Key state lawmakers working on health care reform on Tuesday embraced an incremental approach to broadening access and lowering costs as they released a report that says it would take years to pull off a more radical move to government-backed universal health coverage.
The report by three independent consultants built on 30 hours of testimony to the Assembly Select Committee on Health Care Delivery Systems and Universal Coverage between October and February.
It's about "a short-term approach and a long-term vision," said committee co-chair Assemblyman Joaquin Arambula (D-Delano).
"We put our heart and soul into this," said Assemblyman Jim Wood (D- Healdsburg), the other panel co-chair.
While acknowledging their strategy is more "methodical" than many activists want, Wood was not apologetic about backing a step-by-step approach.
"Even one small tweak to the system could have huge ramifications to another part of the system," he said.
Arguing that it would take several years and a lot of heavy political lifting at the state and federal levels to move to a so-called single-payer health care system, the report recommends taking a series of short-term steps to improve coverage, affordability and access while simultaneously studying how to get to universal coverage.
Some of the key proposals:
- Expand Medi-Cal to all eligible adults who are in the U.S. illegally.
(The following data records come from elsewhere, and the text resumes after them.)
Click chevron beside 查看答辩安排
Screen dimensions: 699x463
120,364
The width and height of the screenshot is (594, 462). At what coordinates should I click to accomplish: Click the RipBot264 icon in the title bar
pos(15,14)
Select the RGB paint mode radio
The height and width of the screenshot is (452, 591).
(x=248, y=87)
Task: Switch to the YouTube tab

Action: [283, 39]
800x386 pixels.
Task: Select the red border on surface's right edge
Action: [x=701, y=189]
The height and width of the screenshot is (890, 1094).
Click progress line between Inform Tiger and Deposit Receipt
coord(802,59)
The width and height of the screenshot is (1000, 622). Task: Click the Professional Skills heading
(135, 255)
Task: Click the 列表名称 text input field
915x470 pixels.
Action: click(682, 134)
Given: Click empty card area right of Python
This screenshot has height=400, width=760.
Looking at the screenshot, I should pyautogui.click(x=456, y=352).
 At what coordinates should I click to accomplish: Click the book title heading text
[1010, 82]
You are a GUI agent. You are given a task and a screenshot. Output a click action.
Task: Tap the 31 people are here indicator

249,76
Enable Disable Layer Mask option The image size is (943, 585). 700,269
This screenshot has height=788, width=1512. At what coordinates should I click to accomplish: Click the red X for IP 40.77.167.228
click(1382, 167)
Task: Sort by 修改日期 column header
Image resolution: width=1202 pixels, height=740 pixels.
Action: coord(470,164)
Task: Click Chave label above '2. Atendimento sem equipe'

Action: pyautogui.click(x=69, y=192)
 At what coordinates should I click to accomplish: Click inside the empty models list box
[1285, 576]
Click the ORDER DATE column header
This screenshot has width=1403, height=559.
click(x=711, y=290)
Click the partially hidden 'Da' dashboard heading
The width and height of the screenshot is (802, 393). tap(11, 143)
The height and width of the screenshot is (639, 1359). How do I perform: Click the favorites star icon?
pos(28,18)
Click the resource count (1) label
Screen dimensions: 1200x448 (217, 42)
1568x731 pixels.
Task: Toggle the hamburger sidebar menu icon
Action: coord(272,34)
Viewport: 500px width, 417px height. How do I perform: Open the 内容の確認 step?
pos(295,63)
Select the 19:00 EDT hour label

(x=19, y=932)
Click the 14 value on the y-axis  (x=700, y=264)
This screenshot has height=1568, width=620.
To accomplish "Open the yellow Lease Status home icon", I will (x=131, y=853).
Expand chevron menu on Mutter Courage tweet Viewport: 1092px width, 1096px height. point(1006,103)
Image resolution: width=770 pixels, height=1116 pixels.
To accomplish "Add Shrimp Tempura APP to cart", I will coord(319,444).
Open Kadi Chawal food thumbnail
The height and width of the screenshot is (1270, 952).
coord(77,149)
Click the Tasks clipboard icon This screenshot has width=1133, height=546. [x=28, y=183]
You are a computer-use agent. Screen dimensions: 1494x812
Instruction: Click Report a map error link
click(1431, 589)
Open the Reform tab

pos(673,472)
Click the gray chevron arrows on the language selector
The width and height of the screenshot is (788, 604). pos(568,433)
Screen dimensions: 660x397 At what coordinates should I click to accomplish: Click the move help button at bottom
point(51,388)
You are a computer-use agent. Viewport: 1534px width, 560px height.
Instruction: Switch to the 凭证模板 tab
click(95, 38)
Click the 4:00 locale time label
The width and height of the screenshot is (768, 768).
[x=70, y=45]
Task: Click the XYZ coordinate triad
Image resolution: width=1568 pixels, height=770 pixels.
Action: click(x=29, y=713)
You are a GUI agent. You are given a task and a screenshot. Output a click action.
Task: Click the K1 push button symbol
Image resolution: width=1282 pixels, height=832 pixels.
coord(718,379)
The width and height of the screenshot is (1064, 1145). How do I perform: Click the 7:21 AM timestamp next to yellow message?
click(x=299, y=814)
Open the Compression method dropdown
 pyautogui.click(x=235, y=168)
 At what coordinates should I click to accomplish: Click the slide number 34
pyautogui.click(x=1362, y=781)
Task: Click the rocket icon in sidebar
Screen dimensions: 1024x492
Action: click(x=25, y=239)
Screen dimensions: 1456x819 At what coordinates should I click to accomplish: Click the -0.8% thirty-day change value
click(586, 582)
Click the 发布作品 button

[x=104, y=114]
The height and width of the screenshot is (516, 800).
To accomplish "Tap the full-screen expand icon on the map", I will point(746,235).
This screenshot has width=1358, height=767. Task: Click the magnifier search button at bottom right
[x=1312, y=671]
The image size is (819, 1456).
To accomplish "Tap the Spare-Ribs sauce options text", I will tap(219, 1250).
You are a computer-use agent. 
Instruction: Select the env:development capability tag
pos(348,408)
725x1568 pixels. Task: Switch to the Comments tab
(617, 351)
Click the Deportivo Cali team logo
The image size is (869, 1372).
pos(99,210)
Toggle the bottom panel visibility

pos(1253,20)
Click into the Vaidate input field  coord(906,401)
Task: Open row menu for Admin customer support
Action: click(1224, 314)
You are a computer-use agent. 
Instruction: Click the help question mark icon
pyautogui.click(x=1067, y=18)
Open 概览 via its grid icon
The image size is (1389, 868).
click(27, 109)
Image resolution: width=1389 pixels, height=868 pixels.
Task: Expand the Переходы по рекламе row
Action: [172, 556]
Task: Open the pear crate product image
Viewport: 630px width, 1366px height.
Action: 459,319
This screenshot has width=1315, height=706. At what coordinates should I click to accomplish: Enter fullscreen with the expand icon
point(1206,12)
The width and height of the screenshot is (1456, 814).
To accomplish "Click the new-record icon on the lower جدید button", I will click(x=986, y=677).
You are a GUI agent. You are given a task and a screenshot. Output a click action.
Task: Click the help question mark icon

The program is currently available to unauthorized immigrants under the age of 19.
- Permit unauthorized immigrants to buy subsidized insurance through Covered California.
- Use state money to expand Covered California subsidies for consumers who make too much to qualify for federal subsidies.
- Increase payments to providers who treat Medi-Cal patients.
- Explore setting up a "public option," a state-backed insurance plan that would compete against private plans.
- Create a state tax penalty for failing to buy health insurance, replacing the Affordable Care Act mandate that the federal government eliminated in the recently-passed tax bill.
While generally endorsing the report's recommendations, Wood and Arambula were not ready to back the call for a state mandate, which also has the support of Covered California and the California Association of Health Plans.
"Subsidies are more of an incentive than mandates are," said Arambula.
He said "multiple proposals" will end up in legislation this year. Under legislative rules, any new bills must be introduced by the end of March.
The long-term vision
The report points to a number of state and federal legal hurdles to single payer in the short-term. Both Arambula and Wood expressed doubt that the Trump administration would support changing federal rules and laws to allow California to use Medicaid and Medicare dollars to pay for a state-run health care system.
"We can’t do it without the federal resources," said Wood.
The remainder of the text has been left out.